Google enters race for nuclear fusion technology - Jerry2
https://www.theguardian.com/environment/2017/jul/25/google-enters-race-for-nuclear-fusion-technology
======
omarforgotpwd
Google is a funny company. Almost all of the company's revenue comes from it's
core advertising products -- well over 90%, last I heard. Someone analyzing
things impartially might say that this core business that Google pioneered is
increasingly under threat from alternatives like Facebook (which has much more
personal info than Google) and Oath (AOL + Yahoo). In fact long term I could
see digital advertising becoming much more commoditized.
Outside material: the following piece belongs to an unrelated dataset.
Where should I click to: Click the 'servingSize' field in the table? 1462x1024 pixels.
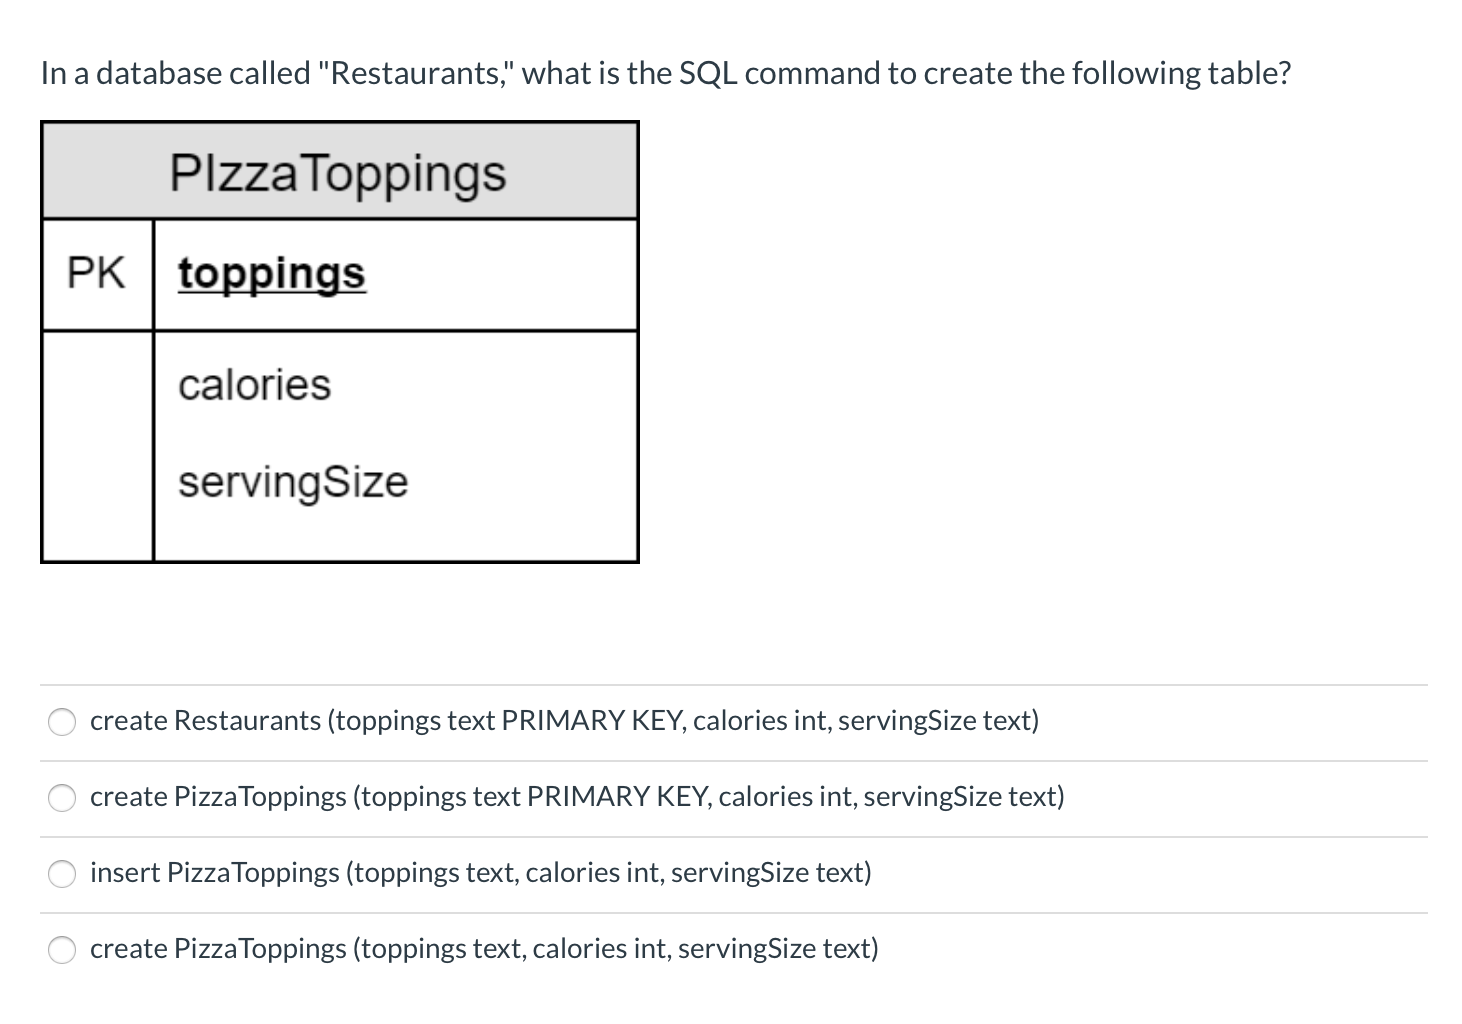[x=293, y=481]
Despite this Google trades at an earnings multiple of 32 because they've done
some masterful PR work in positioning Google not just as an advertising
company but as the greatest innovators in the world. Self drivings cars?
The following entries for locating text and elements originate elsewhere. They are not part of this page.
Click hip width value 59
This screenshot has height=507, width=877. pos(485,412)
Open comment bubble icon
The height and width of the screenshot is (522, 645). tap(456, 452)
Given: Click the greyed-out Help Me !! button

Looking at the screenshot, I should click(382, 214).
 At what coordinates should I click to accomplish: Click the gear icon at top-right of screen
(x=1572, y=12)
Drones? Nuclear Fusion? Google wants us to believe they will pioneer it all,
and they have more or less succeeded.

Of course Google clearly has amazing potential. A web index is tremendously
valuable when you're trying to build AI, and their work in the field so far
has already been amazing. But still, all of these amazing R&D projects they do
are funded entirely 100% by their core advertising business. Should any
problems arise with their golden goose before they are able to successfully
productize some other technology that will help diversify their revenue
stream, everything else will be under threat because ultimately the entire
business is funded by advertising today.